PROMPT: Please restate every entry exactly. Leave out the pictures.

EXTRACTED DATA:
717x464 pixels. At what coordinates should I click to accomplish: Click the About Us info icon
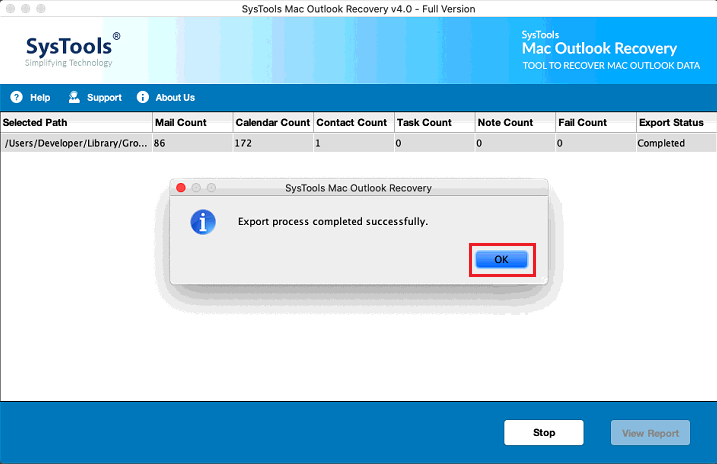(x=143, y=98)
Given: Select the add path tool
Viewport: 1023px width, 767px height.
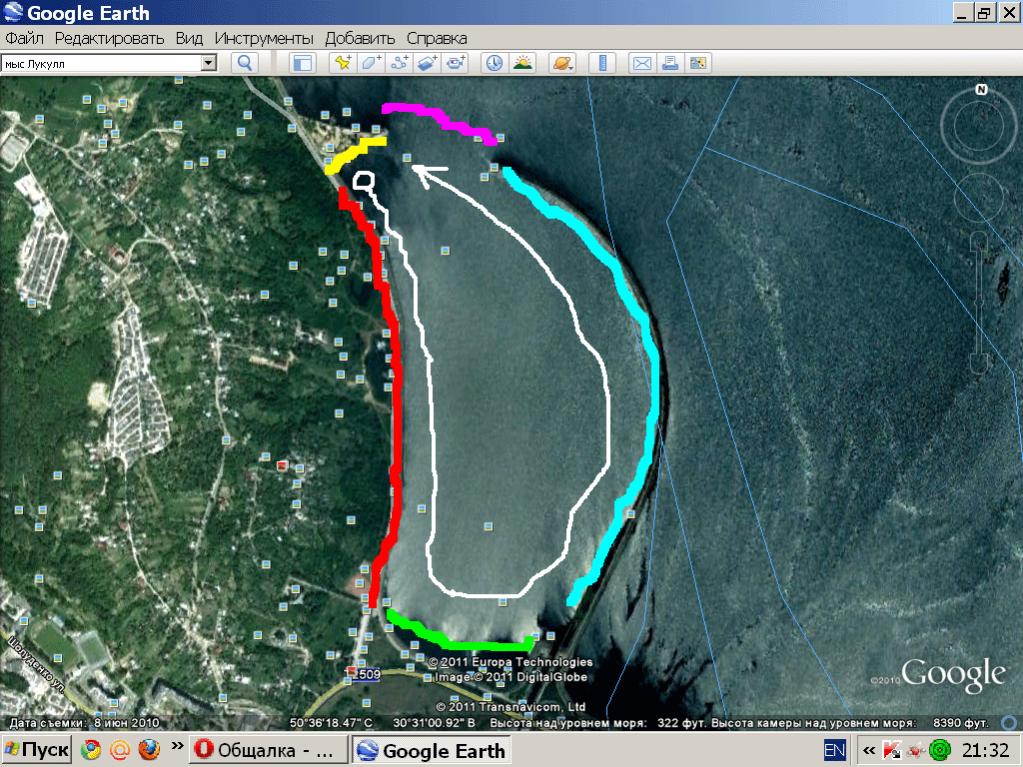Looking at the screenshot, I should click(x=399, y=63).
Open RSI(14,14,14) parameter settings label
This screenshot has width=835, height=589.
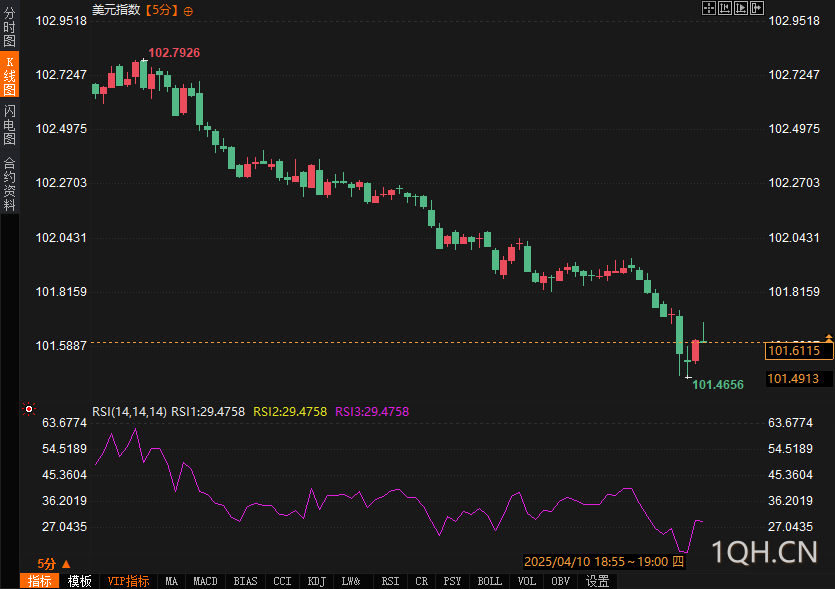[x=129, y=411]
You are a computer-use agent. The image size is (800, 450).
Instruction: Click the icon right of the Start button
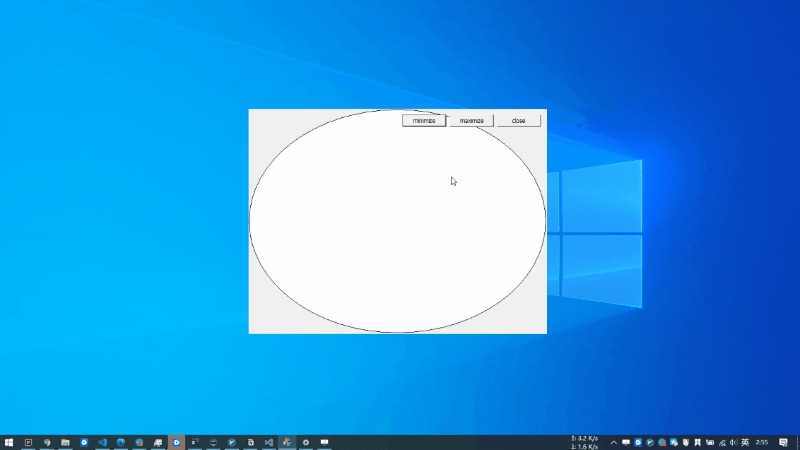point(28,442)
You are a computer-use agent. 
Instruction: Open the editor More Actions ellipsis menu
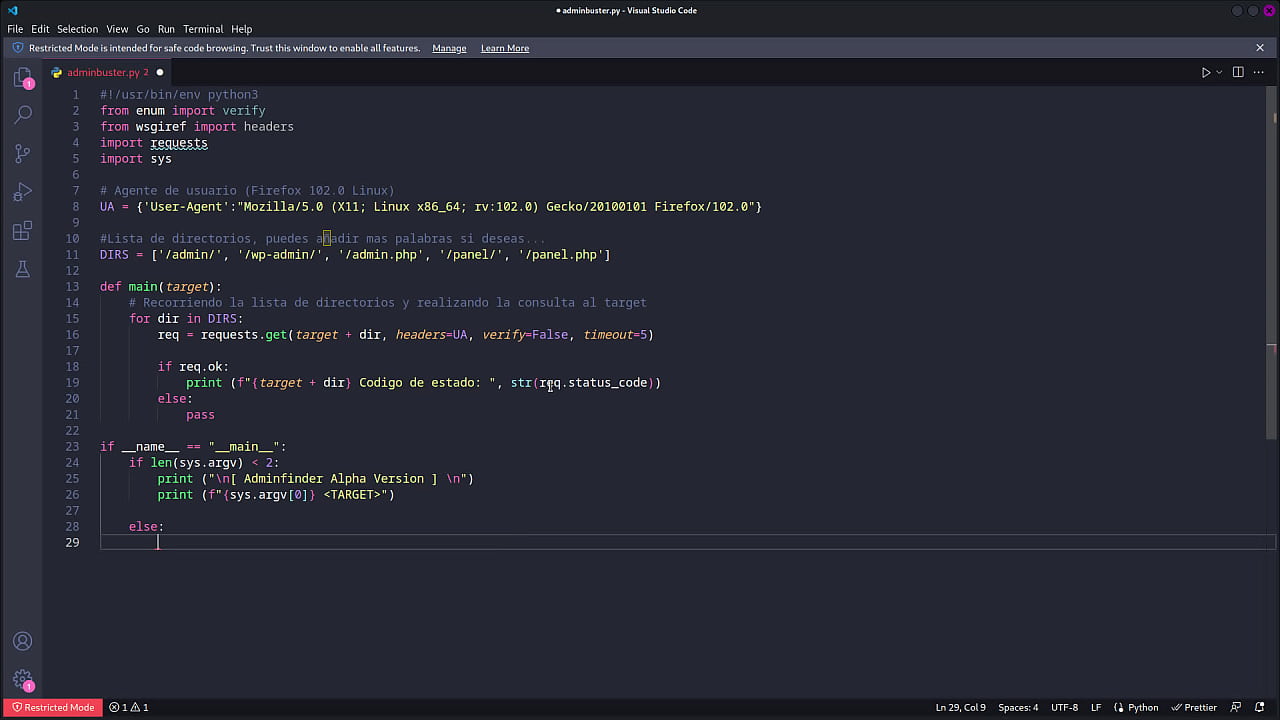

SOLUTION FOR THIS TASK:
717x464 pixels. At what coordinates should I click to accomplish: Click the About Us info icon
(x=143, y=98)
Given: Select the add path tool
Viewport: 1023px width, 767px height.
Looking at the screenshot, I should click(x=399, y=63).
Open RSI(14,14,14) parameter settings label
This screenshot has width=835, height=589.
[x=129, y=411]
You are a computer-use agent. The image size is (800, 450).
Instruction: Click the icon right of the Start button
point(28,442)
You are a computer-use agent. 
Instruction: Open the editor More Actions ellipsis menu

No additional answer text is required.